## ACTIVITY
Find every line in the records below that contains the word "agent", and copy each such line.

Pixel coordinate grounding data:

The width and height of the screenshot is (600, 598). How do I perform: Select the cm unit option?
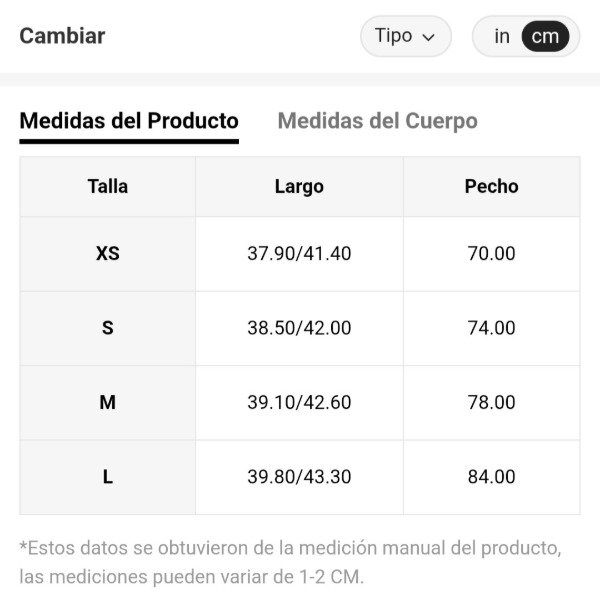point(545,36)
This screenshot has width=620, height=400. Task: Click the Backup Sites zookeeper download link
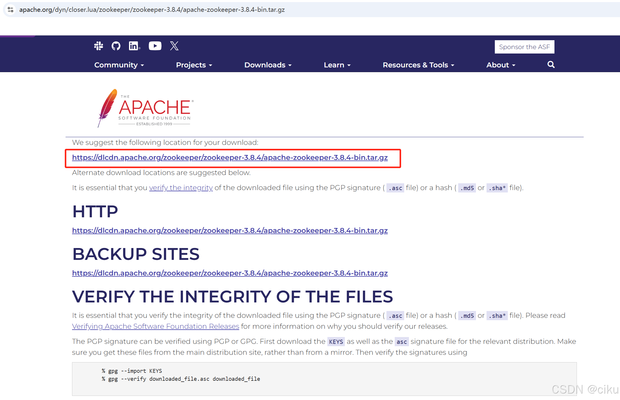(229, 273)
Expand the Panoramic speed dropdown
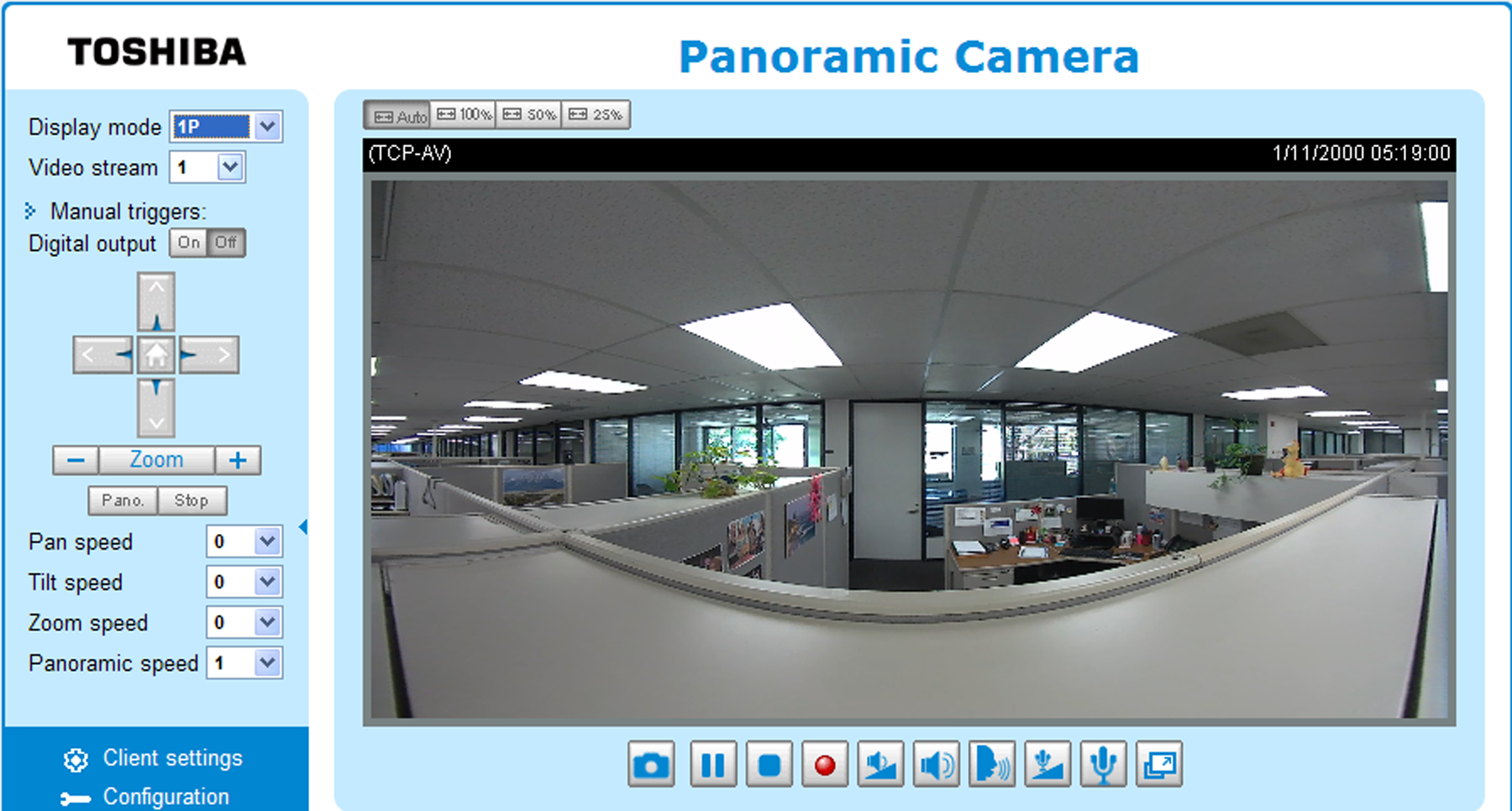This screenshot has width=1512, height=811. [244, 663]
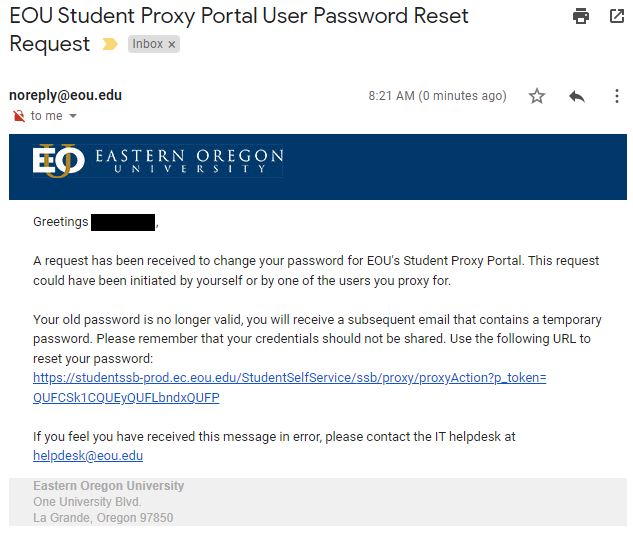Click the helpdesk@eou.edu email link
Viewport: 633px width, 533px height.
coord(88,456)
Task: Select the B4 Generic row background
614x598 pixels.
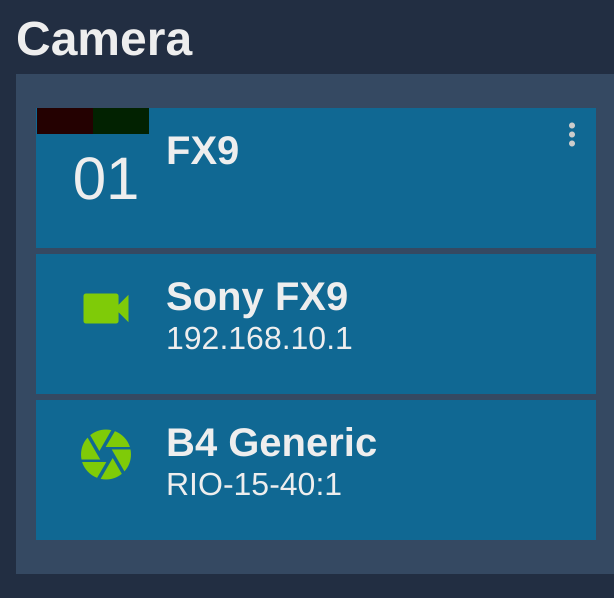Action: pos(316,470)
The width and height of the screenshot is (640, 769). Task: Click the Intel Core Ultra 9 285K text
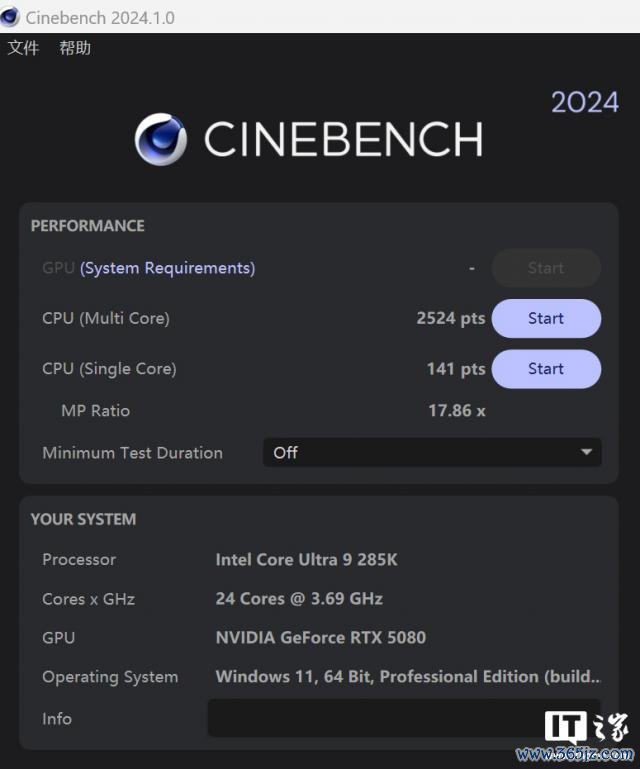pyautogui.click(x=306, y=559)
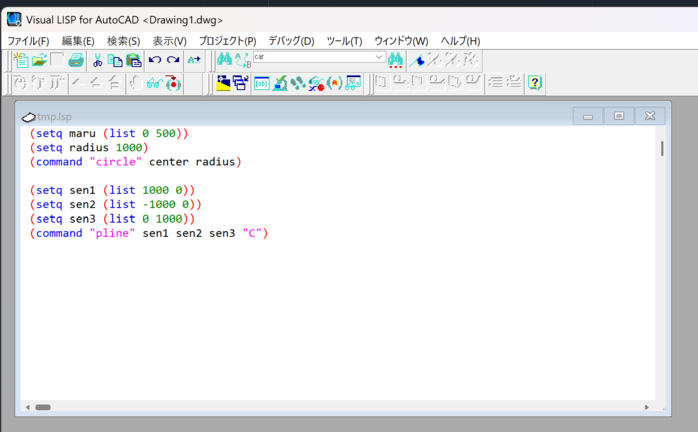698x432 pixels.
Task: Print the file with the printer icon
Action: tap(76, 61)
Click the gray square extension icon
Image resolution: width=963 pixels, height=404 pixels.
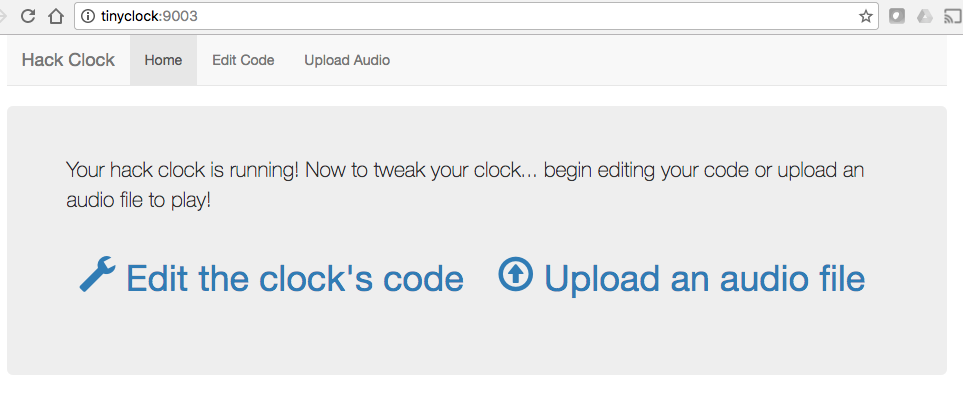click(897, 17)
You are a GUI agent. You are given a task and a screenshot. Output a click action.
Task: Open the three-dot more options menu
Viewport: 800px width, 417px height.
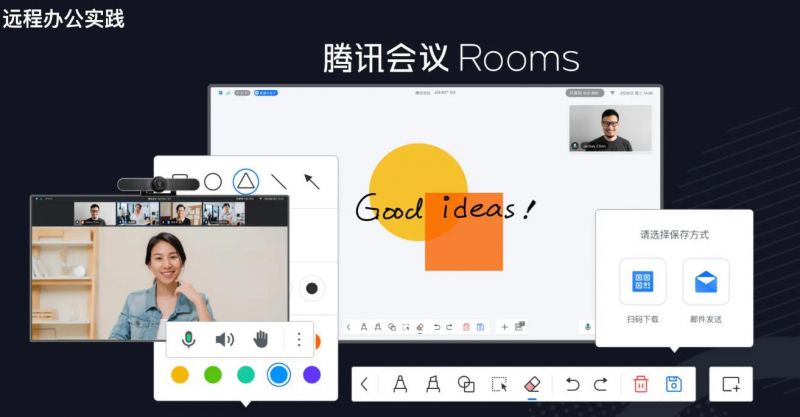298,339
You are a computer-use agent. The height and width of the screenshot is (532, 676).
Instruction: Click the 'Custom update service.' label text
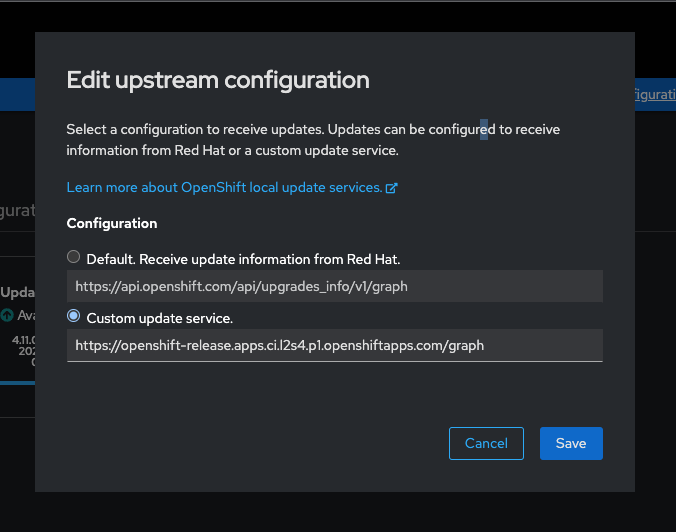pyautogui.click(x=160, y=319)
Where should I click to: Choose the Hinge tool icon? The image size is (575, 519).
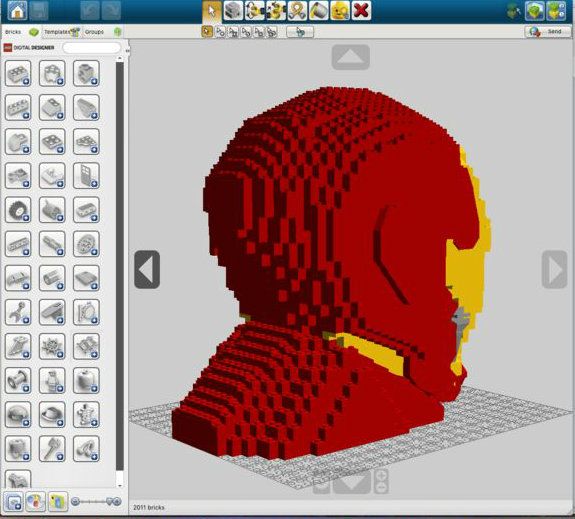[254, 10]
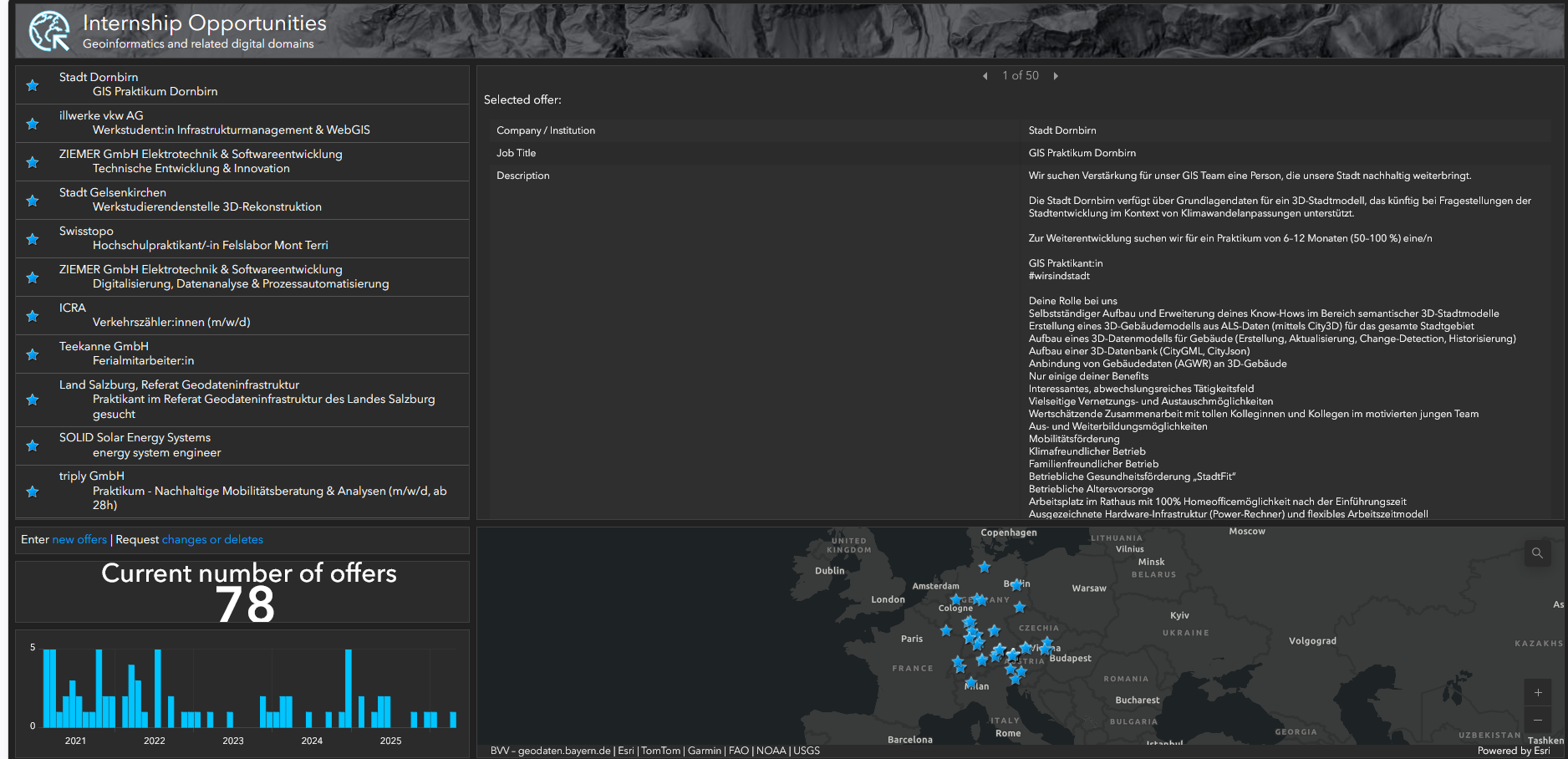Click the Esri attribution link
The width and height of the screenshot is (1568, 759).
[x=626, y=751]
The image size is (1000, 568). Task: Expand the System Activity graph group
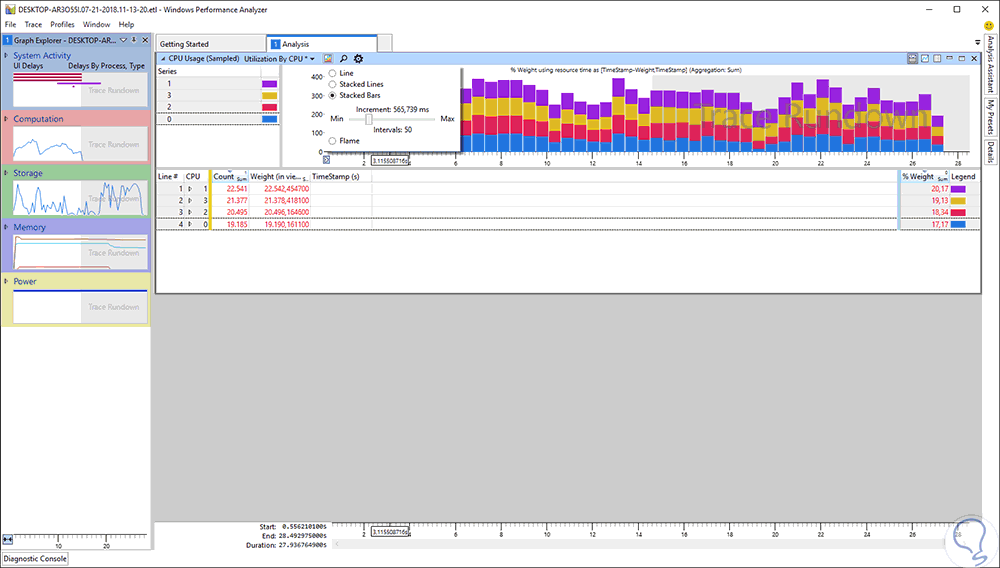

## EXERCISE ANSWER
You are a GUI agent. You are given a task and a screenshot. Output a click action.
You are a computer-use agent. The height and width of the screenshot is (532, 676).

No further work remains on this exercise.